Zahlreiche eMails beweisen mir seit Sölden das Gegenteil. Ich habe mittlerweile den Pressespiegel erhalten. Ob New York Times, Chicago Tribune oder Denver Post - die große Zeitungen haben Vonn und Ligety mit großen Berichten gewürdigt.

Hat Sie der US-Triumph in Sölden überrascht?
Mit Lindseys Sieg konnten wir nicht rechnen, nachdem sie eine Woche zuvor auf dieser Piste schwer gestürzt war. Außerdem hatte sie zuvor noch nie einen Riesenslalom gewonnen. Ted war schon im letzten Winter im Riesenslalom meist eine Klasse für sich. Der neunte Platz von Bode Miller trotz schweren Fehlers ist fast untergegangen. Bode traue ich diesmal viel zu.

Miller ist unter Rennläufern, Journalisten und Funktionären, die ihn besser kennen, nicht annähernd so beliebt wie unter jugendlichen Fans. Vorübergehend hatte er sich sogar schon vom US-Team abgenabelt. Wie kommen Sie mit ihm zurecht?
Bei Ausnahmesportlern muss man andere Maßstäbe anlegen. Das war bei Hermann Maier nicht anders. Für mich steht Miller auf einer Stufe mit Maier.

Miller wird seit letztem Winter von ihrer Tiroler Heimatgemeinde gesponsert. Inzwischen wurde Sölden Europa-Zentrale des gesamten US-Teams. Dass Sölden so ein splendider Gastgeber der amerikanischen Konkurrenz ist, nennt ÖSV-Präsident Schröcksnadel ein ,Foul am österreichischen Skisport'. Legen Sie als US-Sportchef Schienbeinschützer an?
Nein. Schröcksnadel soll nicht vergessen, wie sehr Sölden auch den österreichischen Nachwuchs unterstützt - angefangen mit Gratis-Liftpässen. In vielen anderen Skigebieten müssen Rennläufer zahlen.

Gegen die Materialreform der FIS haben Ligety und Miller besonders protestiert. Wie beurteilen Sie als deren Vorgesetzter die Rückkehr zu längeren, schmäleren Skiern?
Man sollte die Rennläufer das künftige Material testen lassen, ehe es Vorschriften gibt. Dazu wird es in Alta Badia kurz vor Weihnachten kommen. Unsere Läufer werden dabei sein.

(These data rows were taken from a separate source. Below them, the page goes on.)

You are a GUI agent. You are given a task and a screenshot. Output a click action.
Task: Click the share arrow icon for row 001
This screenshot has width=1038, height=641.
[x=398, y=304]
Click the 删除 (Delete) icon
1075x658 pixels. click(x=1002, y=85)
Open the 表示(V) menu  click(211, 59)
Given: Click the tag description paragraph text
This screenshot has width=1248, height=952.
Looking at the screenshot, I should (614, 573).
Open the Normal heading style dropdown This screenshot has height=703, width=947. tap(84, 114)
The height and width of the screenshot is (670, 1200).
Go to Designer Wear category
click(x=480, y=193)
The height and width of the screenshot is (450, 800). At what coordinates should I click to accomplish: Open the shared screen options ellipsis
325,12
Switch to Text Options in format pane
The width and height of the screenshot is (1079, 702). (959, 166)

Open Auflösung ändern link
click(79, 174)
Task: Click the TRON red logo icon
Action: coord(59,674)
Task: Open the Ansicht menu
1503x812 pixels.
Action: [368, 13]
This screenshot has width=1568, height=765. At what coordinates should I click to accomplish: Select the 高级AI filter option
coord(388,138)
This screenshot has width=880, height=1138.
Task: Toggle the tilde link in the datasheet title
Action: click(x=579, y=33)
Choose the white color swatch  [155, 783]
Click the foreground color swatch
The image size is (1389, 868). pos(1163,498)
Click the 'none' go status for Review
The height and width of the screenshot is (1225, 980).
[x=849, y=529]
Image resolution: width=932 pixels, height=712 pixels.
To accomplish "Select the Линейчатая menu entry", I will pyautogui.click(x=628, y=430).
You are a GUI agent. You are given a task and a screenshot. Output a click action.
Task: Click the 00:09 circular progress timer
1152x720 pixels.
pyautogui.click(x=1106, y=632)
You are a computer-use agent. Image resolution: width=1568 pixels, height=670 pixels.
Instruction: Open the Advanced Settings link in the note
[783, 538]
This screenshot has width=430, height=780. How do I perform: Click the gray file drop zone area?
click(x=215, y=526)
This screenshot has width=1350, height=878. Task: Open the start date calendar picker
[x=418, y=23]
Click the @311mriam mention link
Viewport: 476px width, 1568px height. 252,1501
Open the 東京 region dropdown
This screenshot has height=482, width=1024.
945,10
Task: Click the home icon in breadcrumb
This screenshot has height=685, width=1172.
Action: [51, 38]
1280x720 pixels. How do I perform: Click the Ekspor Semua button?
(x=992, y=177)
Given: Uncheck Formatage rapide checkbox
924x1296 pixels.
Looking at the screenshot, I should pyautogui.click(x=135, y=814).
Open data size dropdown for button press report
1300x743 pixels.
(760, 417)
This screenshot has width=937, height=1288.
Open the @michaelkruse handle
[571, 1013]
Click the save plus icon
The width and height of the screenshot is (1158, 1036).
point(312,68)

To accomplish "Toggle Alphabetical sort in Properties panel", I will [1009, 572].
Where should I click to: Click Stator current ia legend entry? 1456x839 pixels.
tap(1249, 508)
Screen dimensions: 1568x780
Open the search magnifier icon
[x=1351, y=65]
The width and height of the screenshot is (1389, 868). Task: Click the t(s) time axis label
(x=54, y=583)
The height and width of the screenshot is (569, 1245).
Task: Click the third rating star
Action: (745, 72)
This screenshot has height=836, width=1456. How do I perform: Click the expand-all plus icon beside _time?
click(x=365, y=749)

Und Sie als Alpinchef pendeln weiter zwischen Nordamerika und Europa?
Nein. Ich komme heuer nicht mehr nach Europa. Ich werde während der Europa-Rennen um zwei Uhr früh aufstehen und mir Levi, Val d'Isère, Gröden, Courchevel, Alta Badia und Lienz am Computer ansehen.